DATA EXTRACT: Begin

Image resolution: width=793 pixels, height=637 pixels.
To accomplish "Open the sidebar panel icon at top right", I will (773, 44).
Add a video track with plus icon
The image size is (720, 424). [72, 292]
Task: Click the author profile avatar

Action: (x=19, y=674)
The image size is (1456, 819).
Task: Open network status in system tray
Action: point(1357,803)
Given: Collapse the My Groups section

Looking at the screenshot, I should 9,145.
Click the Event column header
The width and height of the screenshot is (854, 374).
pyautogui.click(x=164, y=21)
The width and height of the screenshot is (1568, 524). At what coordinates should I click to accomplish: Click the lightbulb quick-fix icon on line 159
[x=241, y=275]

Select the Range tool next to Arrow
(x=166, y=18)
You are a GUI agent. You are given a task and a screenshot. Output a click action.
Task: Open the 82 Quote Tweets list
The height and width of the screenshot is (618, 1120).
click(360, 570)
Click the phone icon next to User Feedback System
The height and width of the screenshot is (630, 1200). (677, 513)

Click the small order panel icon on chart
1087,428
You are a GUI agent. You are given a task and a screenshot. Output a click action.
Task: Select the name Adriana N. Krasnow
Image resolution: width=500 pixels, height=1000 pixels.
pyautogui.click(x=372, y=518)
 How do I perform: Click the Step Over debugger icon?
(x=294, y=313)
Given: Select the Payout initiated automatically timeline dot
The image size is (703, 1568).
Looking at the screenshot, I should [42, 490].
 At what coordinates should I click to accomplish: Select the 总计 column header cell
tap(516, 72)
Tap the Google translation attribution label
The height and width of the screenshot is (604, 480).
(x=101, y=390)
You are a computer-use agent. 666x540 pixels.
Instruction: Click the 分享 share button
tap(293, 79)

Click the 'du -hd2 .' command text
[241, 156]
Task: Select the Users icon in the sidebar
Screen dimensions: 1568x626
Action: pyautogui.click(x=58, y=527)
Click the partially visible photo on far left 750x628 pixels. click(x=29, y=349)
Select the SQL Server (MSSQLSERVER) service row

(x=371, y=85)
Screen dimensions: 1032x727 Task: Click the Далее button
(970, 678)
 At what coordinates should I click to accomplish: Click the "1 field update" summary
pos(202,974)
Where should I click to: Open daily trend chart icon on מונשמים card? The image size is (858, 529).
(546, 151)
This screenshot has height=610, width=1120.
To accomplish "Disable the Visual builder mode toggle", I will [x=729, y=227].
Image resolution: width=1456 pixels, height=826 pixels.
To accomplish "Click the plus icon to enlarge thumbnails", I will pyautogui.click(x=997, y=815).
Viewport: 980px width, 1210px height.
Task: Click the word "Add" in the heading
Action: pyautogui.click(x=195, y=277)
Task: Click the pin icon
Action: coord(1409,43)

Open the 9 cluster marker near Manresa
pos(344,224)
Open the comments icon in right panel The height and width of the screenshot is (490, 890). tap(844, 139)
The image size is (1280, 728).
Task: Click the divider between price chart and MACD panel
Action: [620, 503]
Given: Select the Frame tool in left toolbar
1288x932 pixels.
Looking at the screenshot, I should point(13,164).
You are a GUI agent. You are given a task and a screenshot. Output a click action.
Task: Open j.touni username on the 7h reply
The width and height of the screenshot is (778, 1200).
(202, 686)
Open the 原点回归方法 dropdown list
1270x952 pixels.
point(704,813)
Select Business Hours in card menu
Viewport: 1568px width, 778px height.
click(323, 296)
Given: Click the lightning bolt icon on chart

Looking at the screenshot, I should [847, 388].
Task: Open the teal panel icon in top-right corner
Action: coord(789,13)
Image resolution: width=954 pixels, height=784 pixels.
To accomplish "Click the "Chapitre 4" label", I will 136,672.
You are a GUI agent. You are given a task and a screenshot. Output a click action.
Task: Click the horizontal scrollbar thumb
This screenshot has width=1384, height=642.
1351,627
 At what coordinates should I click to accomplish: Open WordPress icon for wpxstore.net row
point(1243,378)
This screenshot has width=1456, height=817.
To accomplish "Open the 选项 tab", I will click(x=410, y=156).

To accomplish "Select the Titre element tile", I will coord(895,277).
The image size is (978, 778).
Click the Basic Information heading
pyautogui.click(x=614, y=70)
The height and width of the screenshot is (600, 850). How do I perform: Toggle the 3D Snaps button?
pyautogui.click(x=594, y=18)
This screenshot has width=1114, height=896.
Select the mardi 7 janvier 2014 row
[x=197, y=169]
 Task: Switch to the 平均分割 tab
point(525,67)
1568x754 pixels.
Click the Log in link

DATA EXTRACT: End

■ **DIRECTIONS FOR THIS TASK**
What is the number of lines in the data that hold the word "sidebar"? Reply with that number and nothing else.

■ **WRITTEN RESPONSE**
2